Reorganize assertions, defines, and relationship between JDK's and fastutil's primitive-based functional interfaces

vigna commented 3 years ago

This is an umbrella issue for discussing two problems that are becoming very visible in these days in the codebase:

The overlap of different people implementing different conditional features has led to a proliferation of complex assertions—the semantics of which, however, is sometime much simpler than one would expect (e.g., it's just a matter of being int/long/double or any other type). All contributors added stuff to gencsources.sh, resulting in a large collection of #define's without any comment. Ten years ago that would have been OK, but with the amount of subtly convoluted conditional compilation we have now this is no longer acceptable. It has become very difficult (for me) to understand which code is being generated. There must be some documentation for the #define's, and clearly named assertions.
The strategy for implementing functional interfaces or callers of functional interfaces in the presence of multiple possible implementations (e.g., object-based, JDK-primitive, or fastutil-primitive) is not uniform throughout the codebase. I find myself thinking most of the time "shouldn't this be implemented the other way around?". This is not healthy (oh, of course maybe I'm just old).
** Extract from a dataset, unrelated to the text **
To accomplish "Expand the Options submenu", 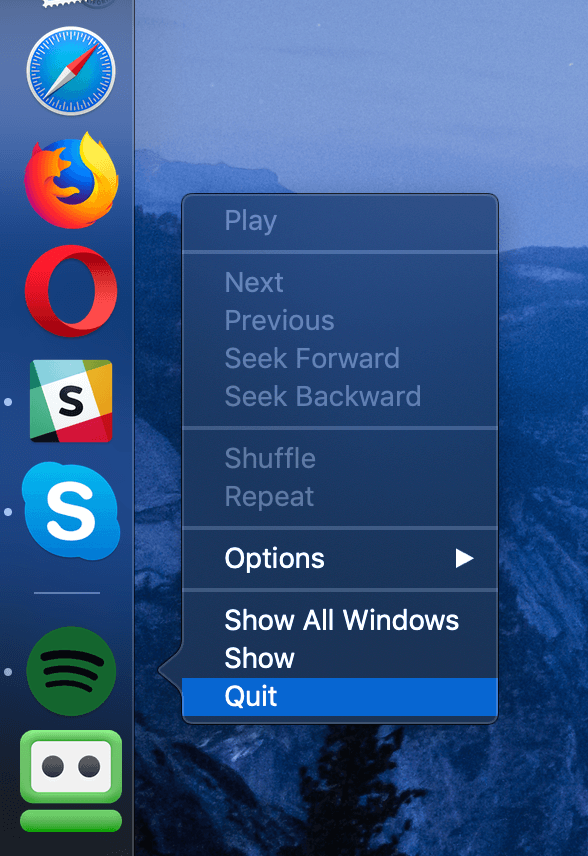I will (340, 558).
Once again, ten years ago there were so few cases that looking around in other parts of the code was sufficient to understand what was the best practice, but this is no longer the case.
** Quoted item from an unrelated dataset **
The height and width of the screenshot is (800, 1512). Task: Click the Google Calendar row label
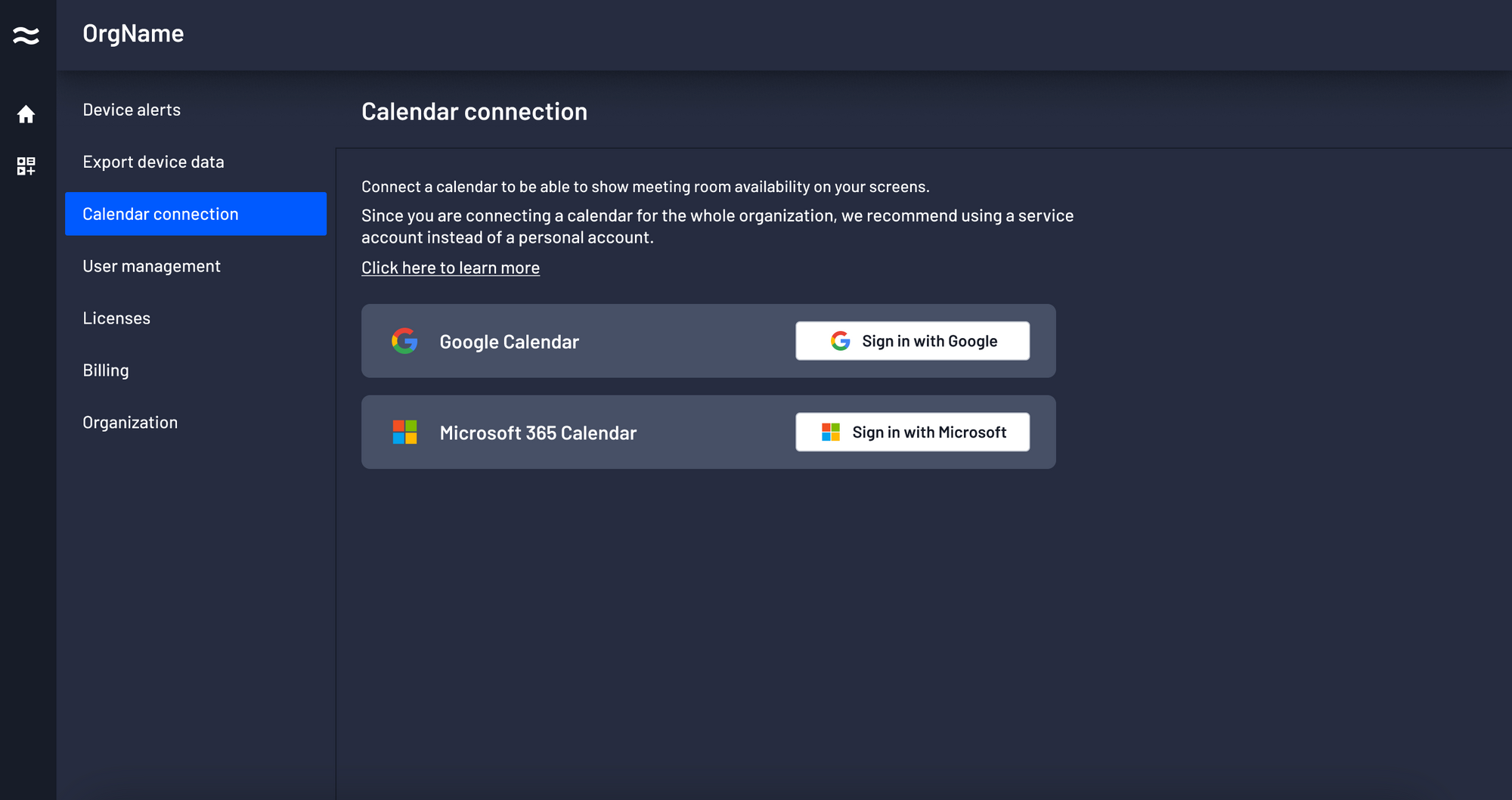pyautogui.click(x=509, y=342)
For the first part, it is mostly a matter of restructuring the file and commenting.

For the second part, I must write somewhere what is the preferred design. I'll keep updating this text, and I invite everybody working on fastutil to comment below.
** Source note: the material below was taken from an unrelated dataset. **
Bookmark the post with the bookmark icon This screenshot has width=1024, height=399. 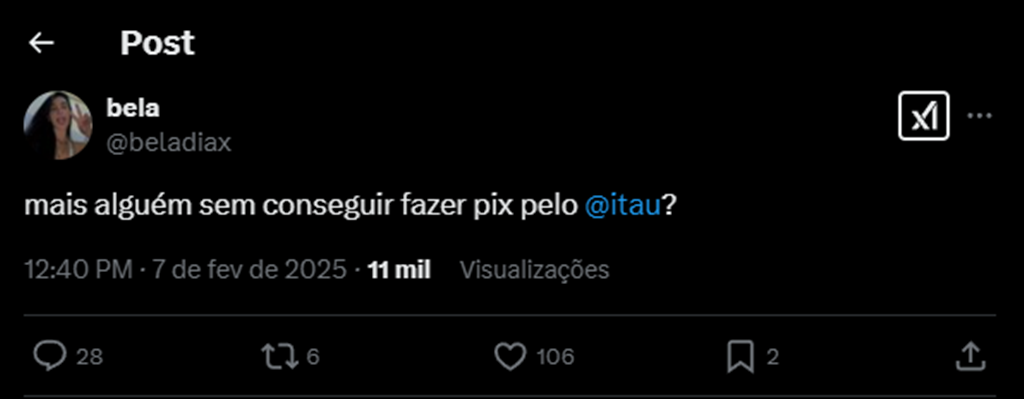(741, 357)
Now, given the premises, there are things we cannot change:

We want to benefit from code improvements upstream. This means that anything primitive that has been implemented in the JDK must not be overridden. For example, IntIerator.forEachRemaining() has primitive implementations in the JDK, so we should use those (possibly all of them—also the ones accepting object-based consumers).
Lambdas will be fastutil-primitive. This is unavoidable because fastutil's types join the object and primitive JDK world, and this is the only possibility to avoid ambiguity while continuing fastutil's tradition of adding primitive-based operation without eliminating the object-based ones. As already implemented by @techsy730 in a number of cases, for methods accepting functional interfaces there must the usual deprecated object-based one, a fastutil-primitive one, and a JDK-primitive one if it is possible. We have by now functions (unary operators), predicates, consumers and binary operators, which should cover everything type-specific presently (except of course for two-argument functions in which the three types involved are not all the same, as in Map.computeIf*()).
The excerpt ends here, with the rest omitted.